Let there be no doubt about the nature of that regime. Had it not been for the efforts of more than 3 million Venezuelans who have, through civil resistance, made life difficult for Chávez, Venezuela, the world’s fifth largest oil producer and the U.S.’s third largest supplier, would be on its way to becoming a semi-totalitarian state. After coming to power in 1999, Chávez threw away the constitution and used referendums and ad-hoc elections to replace the standing institutions with a loyal National Assembly, a government-controlled Supreme Court and a subservient electoral tribunal. With the use of thugs—the infamous “Bolivarian Circles” modeled on the Cuban “Committees of the Revolution”—he has intimidated opponents. Two violent incidents with many fatalities have produced no indictments, and there are political prisoners, such as Henrique Capriles, the mayor of Baruta Municipality accused of organizing a demonstration against the Cuban embassy (I tried unsuccessfully to visit him at the headquarters of the DISIP, the feared state-security apparatus).

Still, as Chávez proved, he has a considerable social base. Various factors come into play here. By far the most important is the hatred of all things related to the old regime, known as “el puntofijismo,” the name given to the agreements signed by the major parties in 1958 that inaugurated four decades of corrupt democracy in Venezuela. A coterie of private interests tied to the state and, particularly, to the oil industry (nationalized in the 1970s), enjoyed the spoils of a system that deprived the masses of access to capital. The military, bribed with oil money, stayed out of politics, and the people received what little the unproductive system of redistribution could channel to them.

One figure says it all: In the last quarter-century of that era, Venezuela accumulated some $300 billion in oil revenue (based on official government data), more than two thirds of Latin America’s foreign debt in the early1990s. Little of that was used to develop the country, and the people became convinced the rich, white upper classes had stolen their wealth. Chávez, a man of Native American and African descent, was a child of that deeply felt resentment. Rather than dismantle the apparatus that had impoverished the people, he took it to the extreme. That is why he became unpopular after his first two years in office. But since then, the polarization of Venezuelan society has allowed Chávez to position himself again as the champion of the poor against the remnants of the old regime.

He has also been able—and this is the second factor in his victory Aug. 15—to unleash a torrent of oil money on the slums of Venezuela through a network of social services he calls “missions” that provide everything from food to educational scholarships.
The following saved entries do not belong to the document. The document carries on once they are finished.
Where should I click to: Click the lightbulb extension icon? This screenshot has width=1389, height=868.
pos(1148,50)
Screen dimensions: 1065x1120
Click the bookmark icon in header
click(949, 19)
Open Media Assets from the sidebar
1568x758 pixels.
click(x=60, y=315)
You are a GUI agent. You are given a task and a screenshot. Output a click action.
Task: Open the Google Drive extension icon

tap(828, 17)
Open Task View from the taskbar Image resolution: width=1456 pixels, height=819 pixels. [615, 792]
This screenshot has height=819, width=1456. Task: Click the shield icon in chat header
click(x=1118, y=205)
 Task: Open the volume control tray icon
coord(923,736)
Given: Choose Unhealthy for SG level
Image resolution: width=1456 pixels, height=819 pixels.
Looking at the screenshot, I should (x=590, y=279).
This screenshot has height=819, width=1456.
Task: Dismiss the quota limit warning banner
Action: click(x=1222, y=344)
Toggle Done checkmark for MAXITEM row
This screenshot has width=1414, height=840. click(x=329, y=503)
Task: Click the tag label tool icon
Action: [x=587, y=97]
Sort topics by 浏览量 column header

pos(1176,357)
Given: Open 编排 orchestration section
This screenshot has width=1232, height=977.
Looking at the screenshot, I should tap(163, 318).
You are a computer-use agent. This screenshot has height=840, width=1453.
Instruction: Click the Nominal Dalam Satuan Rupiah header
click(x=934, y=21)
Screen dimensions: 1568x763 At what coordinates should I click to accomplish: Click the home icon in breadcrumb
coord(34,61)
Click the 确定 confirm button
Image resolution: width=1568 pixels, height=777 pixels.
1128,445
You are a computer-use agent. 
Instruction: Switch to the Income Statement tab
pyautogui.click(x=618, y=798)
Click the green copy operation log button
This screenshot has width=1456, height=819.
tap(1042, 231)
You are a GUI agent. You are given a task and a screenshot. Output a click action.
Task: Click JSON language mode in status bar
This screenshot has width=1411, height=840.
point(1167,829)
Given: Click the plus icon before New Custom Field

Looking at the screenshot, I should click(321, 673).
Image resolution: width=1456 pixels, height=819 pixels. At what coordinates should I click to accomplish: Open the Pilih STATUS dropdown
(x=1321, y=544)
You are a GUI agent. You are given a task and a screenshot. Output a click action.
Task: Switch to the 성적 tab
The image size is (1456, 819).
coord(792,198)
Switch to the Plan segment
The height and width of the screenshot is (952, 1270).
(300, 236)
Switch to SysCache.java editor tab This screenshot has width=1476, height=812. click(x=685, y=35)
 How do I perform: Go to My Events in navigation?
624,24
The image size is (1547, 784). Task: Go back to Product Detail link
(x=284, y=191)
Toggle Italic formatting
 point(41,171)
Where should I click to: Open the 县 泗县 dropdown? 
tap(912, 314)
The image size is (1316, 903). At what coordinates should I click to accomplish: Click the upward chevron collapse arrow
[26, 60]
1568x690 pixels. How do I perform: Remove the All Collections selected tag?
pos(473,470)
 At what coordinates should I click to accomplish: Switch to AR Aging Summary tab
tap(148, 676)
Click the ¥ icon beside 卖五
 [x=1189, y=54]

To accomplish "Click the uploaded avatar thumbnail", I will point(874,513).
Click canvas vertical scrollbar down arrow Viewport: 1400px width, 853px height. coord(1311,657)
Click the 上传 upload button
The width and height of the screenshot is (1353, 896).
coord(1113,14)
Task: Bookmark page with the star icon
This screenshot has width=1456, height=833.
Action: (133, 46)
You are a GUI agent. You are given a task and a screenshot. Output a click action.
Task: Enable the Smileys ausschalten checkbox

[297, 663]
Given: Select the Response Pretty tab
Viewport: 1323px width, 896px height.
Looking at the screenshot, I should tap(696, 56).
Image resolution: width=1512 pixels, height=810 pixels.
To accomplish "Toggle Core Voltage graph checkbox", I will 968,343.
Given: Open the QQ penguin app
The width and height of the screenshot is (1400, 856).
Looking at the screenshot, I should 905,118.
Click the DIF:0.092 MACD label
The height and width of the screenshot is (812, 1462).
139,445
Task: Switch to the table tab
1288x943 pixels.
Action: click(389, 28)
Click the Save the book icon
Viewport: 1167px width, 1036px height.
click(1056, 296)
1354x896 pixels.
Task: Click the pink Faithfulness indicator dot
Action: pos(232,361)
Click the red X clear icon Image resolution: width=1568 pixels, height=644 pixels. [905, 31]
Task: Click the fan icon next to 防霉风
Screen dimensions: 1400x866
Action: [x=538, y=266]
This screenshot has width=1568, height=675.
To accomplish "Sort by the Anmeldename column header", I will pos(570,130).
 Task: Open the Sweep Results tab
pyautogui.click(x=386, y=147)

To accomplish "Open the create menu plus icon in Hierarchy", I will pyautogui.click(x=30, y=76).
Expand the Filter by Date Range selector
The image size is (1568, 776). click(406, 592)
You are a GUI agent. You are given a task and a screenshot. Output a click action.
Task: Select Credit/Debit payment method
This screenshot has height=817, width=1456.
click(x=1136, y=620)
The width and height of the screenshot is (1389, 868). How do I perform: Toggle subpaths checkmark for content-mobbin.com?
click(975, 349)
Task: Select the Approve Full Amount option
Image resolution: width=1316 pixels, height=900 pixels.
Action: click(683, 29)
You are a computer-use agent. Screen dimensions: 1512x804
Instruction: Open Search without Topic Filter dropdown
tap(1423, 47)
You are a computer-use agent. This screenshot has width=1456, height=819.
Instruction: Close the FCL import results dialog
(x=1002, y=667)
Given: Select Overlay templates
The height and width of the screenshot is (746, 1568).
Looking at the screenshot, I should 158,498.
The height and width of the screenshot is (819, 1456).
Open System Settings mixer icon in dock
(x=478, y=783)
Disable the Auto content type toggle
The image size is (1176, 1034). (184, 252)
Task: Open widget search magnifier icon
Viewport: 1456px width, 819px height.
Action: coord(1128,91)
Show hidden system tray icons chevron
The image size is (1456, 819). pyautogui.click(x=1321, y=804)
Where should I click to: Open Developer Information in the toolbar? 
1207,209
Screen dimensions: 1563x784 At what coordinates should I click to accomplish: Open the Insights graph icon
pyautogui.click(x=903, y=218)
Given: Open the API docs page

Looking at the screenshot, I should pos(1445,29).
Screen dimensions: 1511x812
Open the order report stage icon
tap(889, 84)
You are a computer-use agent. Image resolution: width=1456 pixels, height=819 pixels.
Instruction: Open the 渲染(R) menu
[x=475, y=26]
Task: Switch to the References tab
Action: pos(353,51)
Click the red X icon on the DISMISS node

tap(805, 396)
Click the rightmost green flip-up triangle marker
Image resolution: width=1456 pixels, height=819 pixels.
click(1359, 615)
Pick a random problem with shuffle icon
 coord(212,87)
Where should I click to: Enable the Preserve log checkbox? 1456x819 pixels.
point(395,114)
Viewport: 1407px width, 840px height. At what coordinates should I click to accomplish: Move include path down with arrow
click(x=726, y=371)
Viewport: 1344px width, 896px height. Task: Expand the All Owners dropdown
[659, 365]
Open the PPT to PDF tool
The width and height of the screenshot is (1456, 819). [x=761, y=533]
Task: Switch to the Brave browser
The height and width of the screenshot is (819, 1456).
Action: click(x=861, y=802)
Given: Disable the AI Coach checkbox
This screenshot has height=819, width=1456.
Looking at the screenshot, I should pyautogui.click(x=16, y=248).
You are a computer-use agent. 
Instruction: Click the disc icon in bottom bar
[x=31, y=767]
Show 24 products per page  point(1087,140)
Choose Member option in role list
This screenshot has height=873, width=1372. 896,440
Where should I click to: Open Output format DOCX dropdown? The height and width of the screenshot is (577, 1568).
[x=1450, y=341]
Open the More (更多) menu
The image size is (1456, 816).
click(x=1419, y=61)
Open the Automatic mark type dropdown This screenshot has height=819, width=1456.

The effort is based on handouts, not on job-creating investments. In fact, the economy is in shambles, having registered a 10 percent drop in GDP in 2003, according to the International Monetary Fund. Thousands of small-sized businesses have closed down. But as long as the oil prices permit Chávez to obtain $20 billion a year, he can fund his populism.

The last factor in his victory lies with the opposition itself. Acción Democrática and Copei, the two parties that embody the “puntofijismo” era, are dominant, together with other relics such as MAS, despite the presence of new, promising groups, such as Primero Justicia. The opposition made huge mistakes, such as the attempted coup in 2002 and the oil strike in early 2003, that made Chávez the victim and blurred the fact that during his government alone, 5 million people have joined the ranks of the poor. The strike also gave Chávez the pretext to purge the state oil company of all vestiges of independent management. He then turned it into a source of funding for many radical groups in Latin America, from the “piqueteros” in Argentina to the MAS in Bolivia.

With the price of oil more than $40 a barrel, Chávez can count on the United States—eager to avoid, in the middle of a presidential election, further price hikes—to accommodate him. After all, he has never stopped shipping oil to the United States (1.5 million barrels a day, according to U.S. Department of Energy) or paying his debts, knowing that his power base depends on oil money.

This may turn out to be a good thing. It may finally dawn on the opposition that struggle is essentially domestic, and that radical new thinking, as well as new faces, are needed, and that Chávez needs to be attacked for perpetuating, rather than overturning, the old regime. If the opposition learns to live with this defeat, allows the new generation to come to the front and exposes the similarities between Chávez’s system of oil-related patronage and that of the old regime, it will have a good chance of winning the presidential elections a couple of years from now.